Pas pour prendre place, se refaire une place là où ça ne gênerait pas trop, mais pour accuser ce monde de places – de places faites, de places refusées, de places prises ou à prendre. (Marielle Macé, 2018)
Il m’aura fallu du temps, de lectures, de rencontres, de discussions, de prise de distance et l’effet du manque et de l’absence pour comprendre ce que nous faisions dans la Villa réflexive. Il m’aura fallu presque six années depuis l’ouverture de cet espace numérique en 2012 pour construire une perspective plus nette sur ce qui importe pour moi dans l’existence et la vie de ce lieu, comme lieu de vie « de quelque chose » qui le déborde largement mais qui y trouve l’amorce, qui accueille l’élan, pour se déployer de manière non isolée, non seulement individuelle, mais accompagnée et entourée. L’esquisse d’une constellation de petits « nous ».
Je peux dire qu’il s’agit de la réflexivité, des réflexivités. Je peux dire qu’il s’agit du vital désir épistémologique, vital pour notre pensée et nos pratiques de recherche. Je peux dire que cette vitalité a quelque chose à voir avec cette vitalité du monde, avec ce qui nous relie au monde.

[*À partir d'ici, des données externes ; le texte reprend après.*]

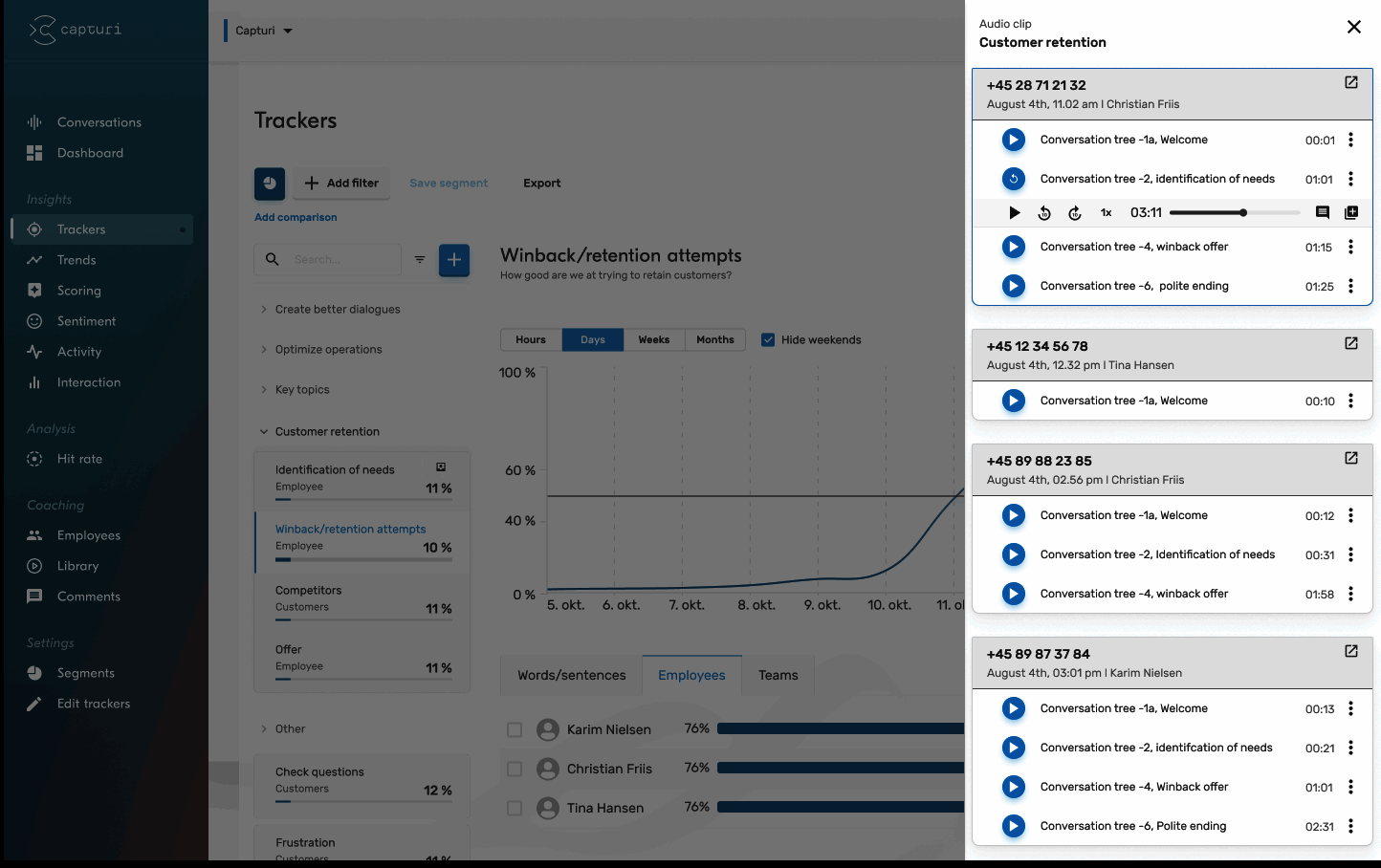Click the Add filter button
Screen dimensions: 1381x868
pos(341,184)
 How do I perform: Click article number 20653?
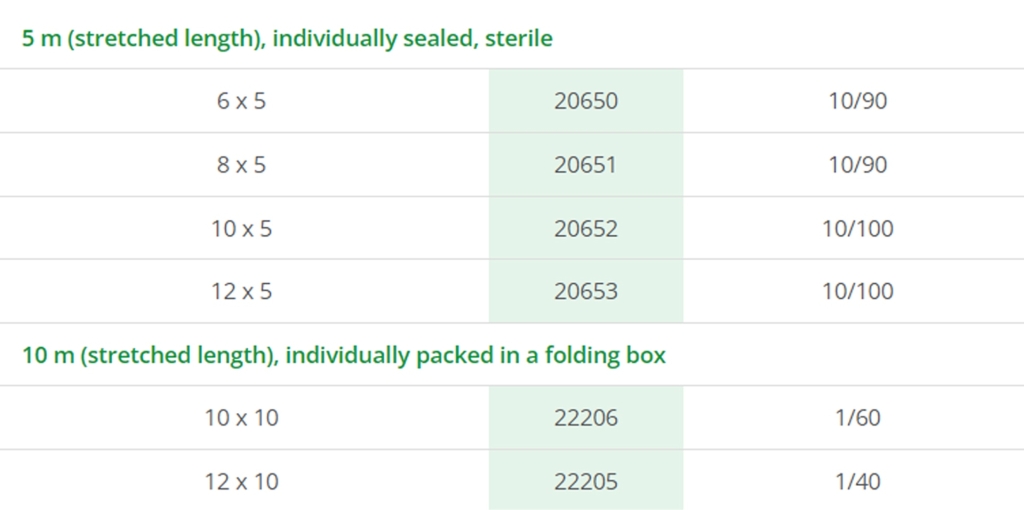point(586,292)
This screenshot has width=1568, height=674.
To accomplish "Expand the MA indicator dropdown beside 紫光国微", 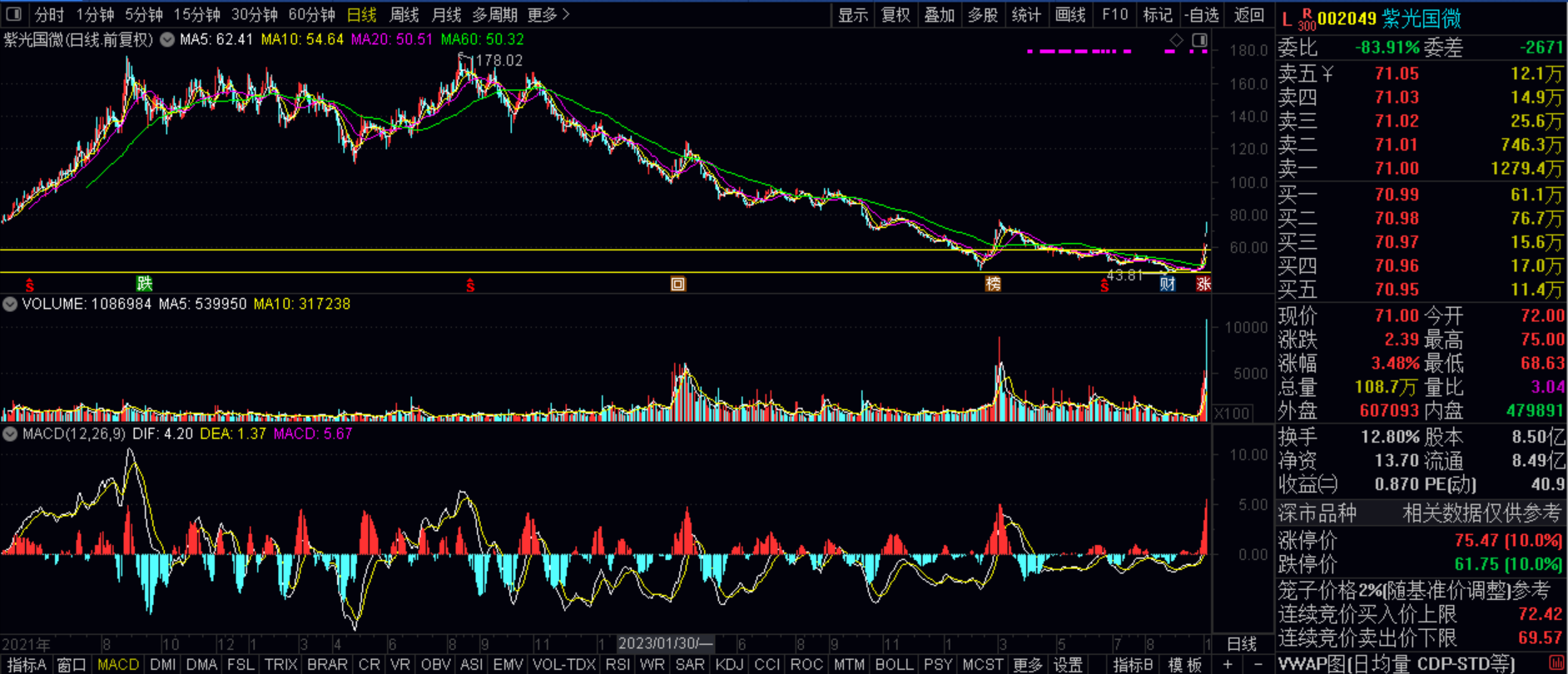I will (167, 39).
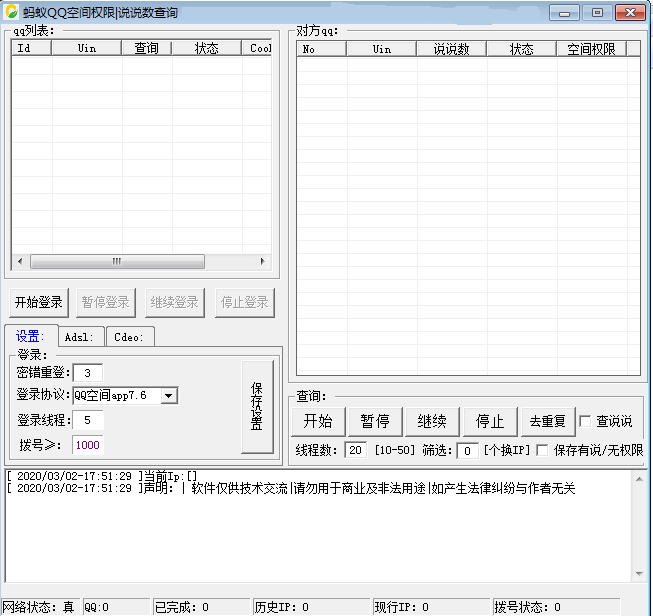Switch to the Adsl tab
Screen dimensions: 653x616
(x=80, y=337)
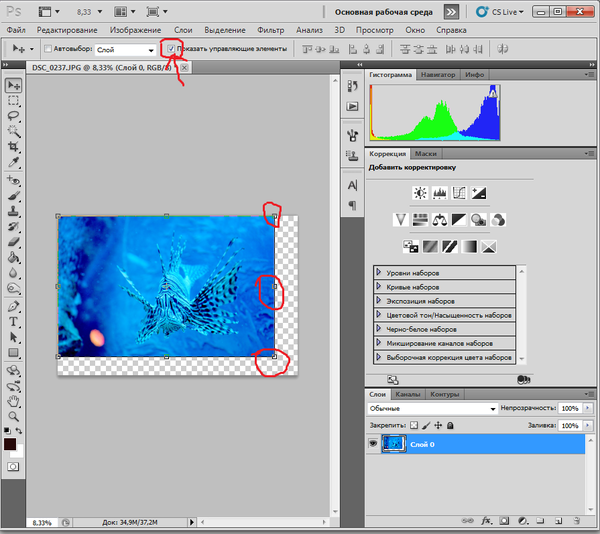Open the 'Фильтр' menu
This screenshot has height=534, width=600.
[270, 31]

Je peux dire qu’il s’agit du désir d’avoir de l’espace pour des mouvements réflexifs et de se laisser affecter par le collectif dans la construction d’un espace où la réflexivité non pré-formatée peut se déployer sans risque de disqualification – puisque c’est un espace qu’on ne sait toujours pas bien qualifier, celui du carnet de recherche.
Je peux dire maintenant qu’il y a l’envie d’ouvrir un peu plus loin une réalité élargie sans pour autant avoir l’enjeu de constitution d’un champ de recherche au regard des normes classiques de « production de la connaissance scientifique ». En quelque sorte, je peux dire qu’il s’agit de consacrer de l’énergie, de l’attention et du soin à une cabane épistémologique, à une zone à défendre épistémologique.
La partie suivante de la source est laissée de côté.